◆ **Problem**
Every line holding "computer" should be copied from the records below.

[Stored records]
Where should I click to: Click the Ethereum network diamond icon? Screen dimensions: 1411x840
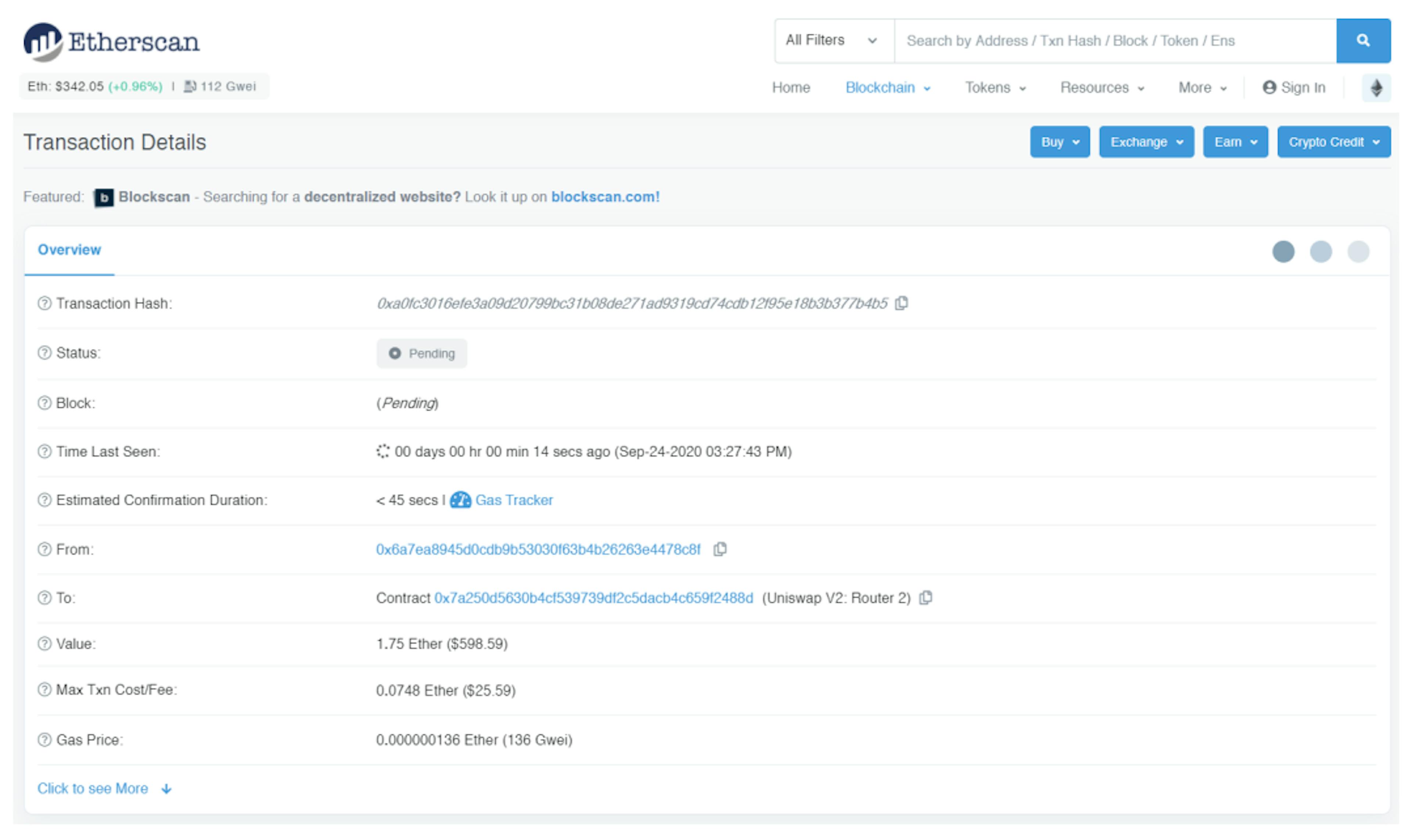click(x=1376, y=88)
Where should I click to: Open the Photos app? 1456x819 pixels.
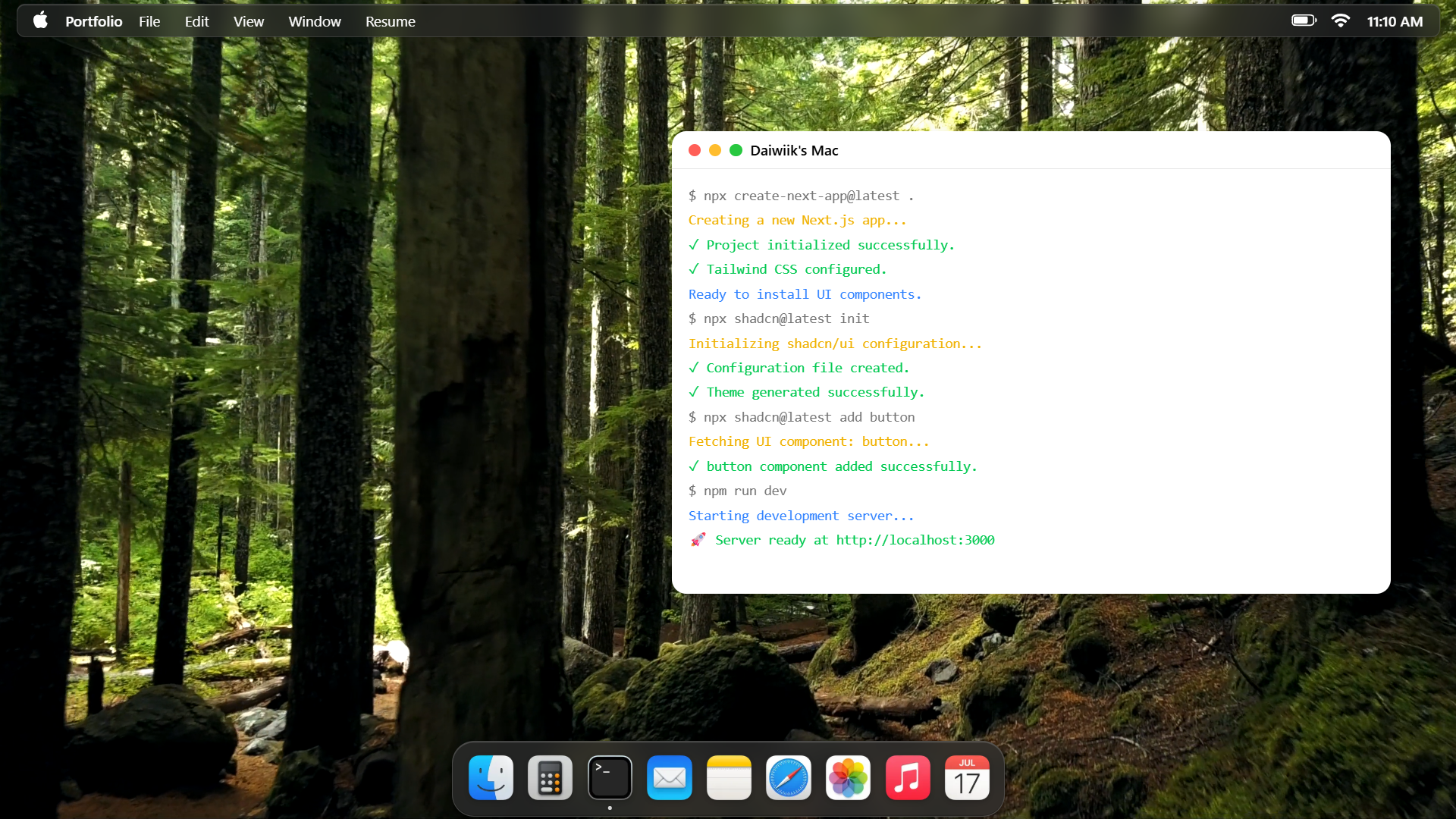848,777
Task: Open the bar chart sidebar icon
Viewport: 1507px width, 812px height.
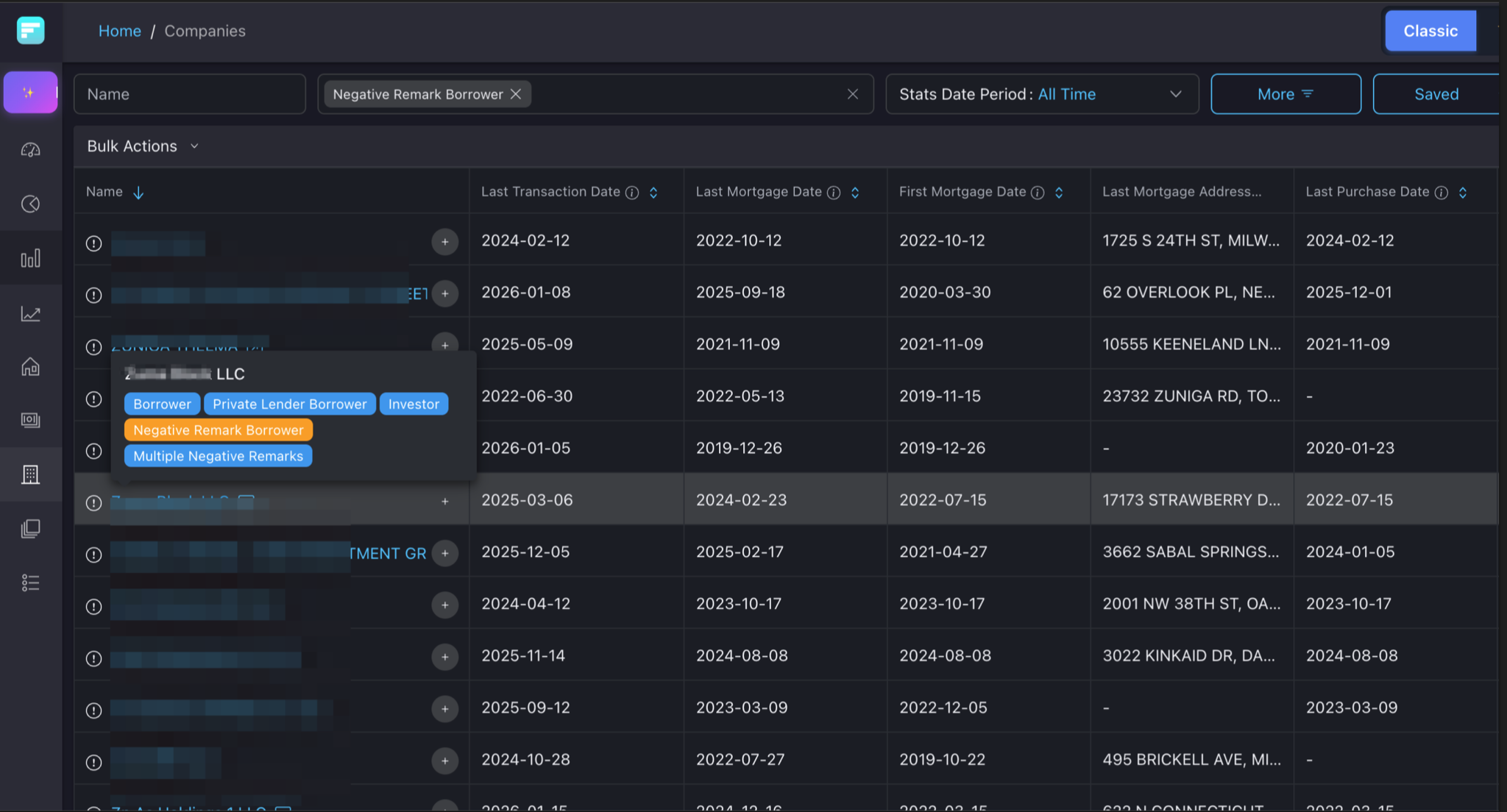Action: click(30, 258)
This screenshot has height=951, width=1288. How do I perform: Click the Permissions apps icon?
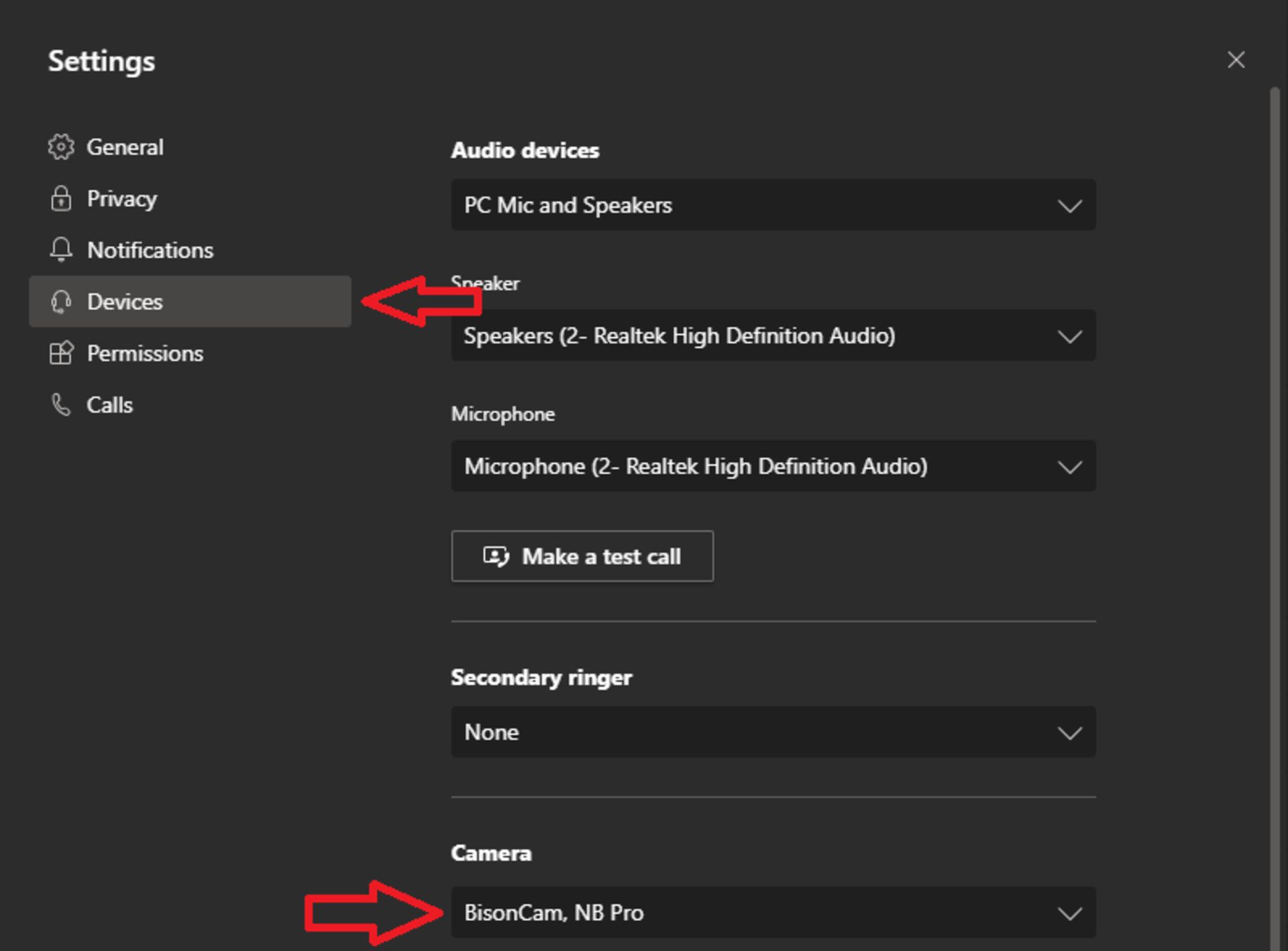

---

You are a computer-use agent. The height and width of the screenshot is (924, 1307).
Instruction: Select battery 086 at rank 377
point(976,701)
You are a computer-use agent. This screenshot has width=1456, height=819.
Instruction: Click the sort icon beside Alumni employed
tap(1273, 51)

◆ **Task output**
You are a computer-use agent. The height and width of the screenshot is (924, 1307).
You are a computer-use agent. This screenshot has width=1456, height=819.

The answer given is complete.